Drop the units values hence no more need in them. Also, make Event-type value factors.

stormData <- stormData[, -c(3, 4, 5, 6)]
stormData$EVTYPE <- as.factor(stormData$EVTYPE)

Results

Fatalities caused by weather Events

Take a processed Dataframe and group Event-types then summarise deaths for each Event-type and sort asceding by Event-type. At the end remove all zero-fatalities Events.

fatalEvents <- stormData %>% 
    group_by(EVTYPE) %>% 
    summarise(total = sum(FATALITIES)) %>% 
    arrange(desc(total))
fatalEvents <- fatalEvents[fatalEvents$total != 0,]

Show the number of Events causes deaths.

nrow(fatalEvents)
## [1] 160

Take Top-10 most harmfull Events and make a barplot

g1 <- ggplot(data = fatalEvents[1:10,], aes(x = EVTYPE, y = total))
g1 + 
    geom_bar(stat = "identity", fill="steelblue") + 
    geom_text(aes(label = total), vjust = -0.3, size = 3.5) + 
    theme_minimal() + 
    theme(axis.text.x = element_text(angle=90)) +
    labs(y = "Victims", x = "Event type", title = "Most lethal weather events (Top-10)")

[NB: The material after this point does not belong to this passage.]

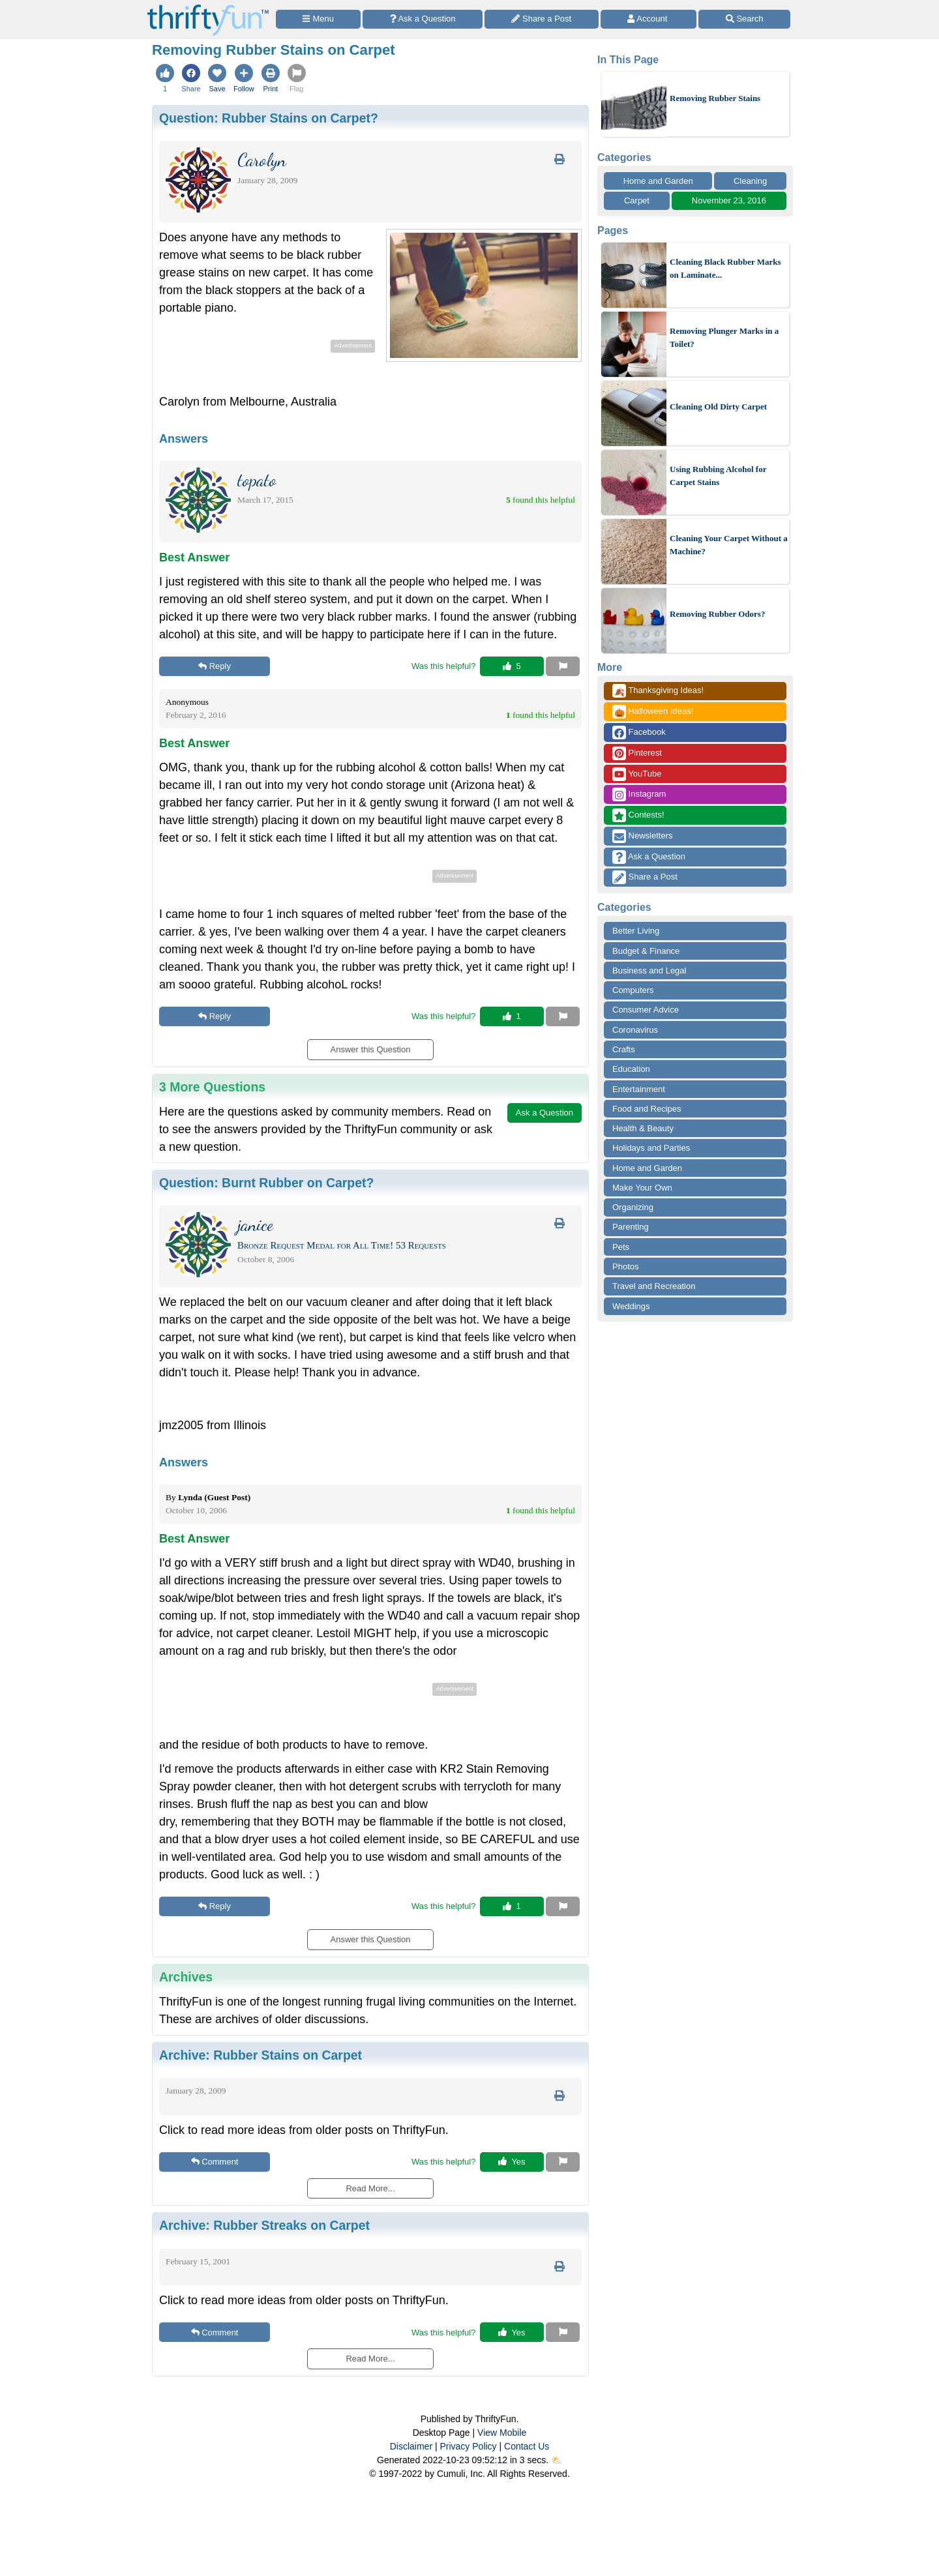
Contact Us (526, 2446)
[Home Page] (208, 7)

Obviously, Tornado is the most lethal weather Event causes more than 5,500 deaths.

Damage caused by weather Events

Take a processed Dataframe and group Event-types then summarise damage for each Event-type and sort asceding by Event-type. At the end remove all zero-fatalities Events.

totalDamage <- stormData %>% 
    group_by(EVTYPE) %>% 
    summarise(total = sum(propertyDamage) + sum(cropDamage)) %>%
    arrange(desc(total))
totalDamage <- totalDamage[totalDamage$total != 0,]

Show the number of Events causes deaths.

nrow(totalDamage)
## [1] 397

Take Top-10 most damage Events and make a barplot

g2 <- ggplot(data = totalDamage[1:10,], aes(x = EVTYPE, y = total))
g2 + 
    geom_bar(stat = "identity", fill="steelblue") + 
    geom_text(aes(label = sprintf("%1.2e", total)), vjust = -0.3, size = 3.5) + 
    theme_minimal() + 
    theme(axis.text.x = element_text(angle=90)) +
    labs(y = "Damage", x = "Event type", title = "Events with most economic effect (Top-10)")

Most economic damage caused by Tornado.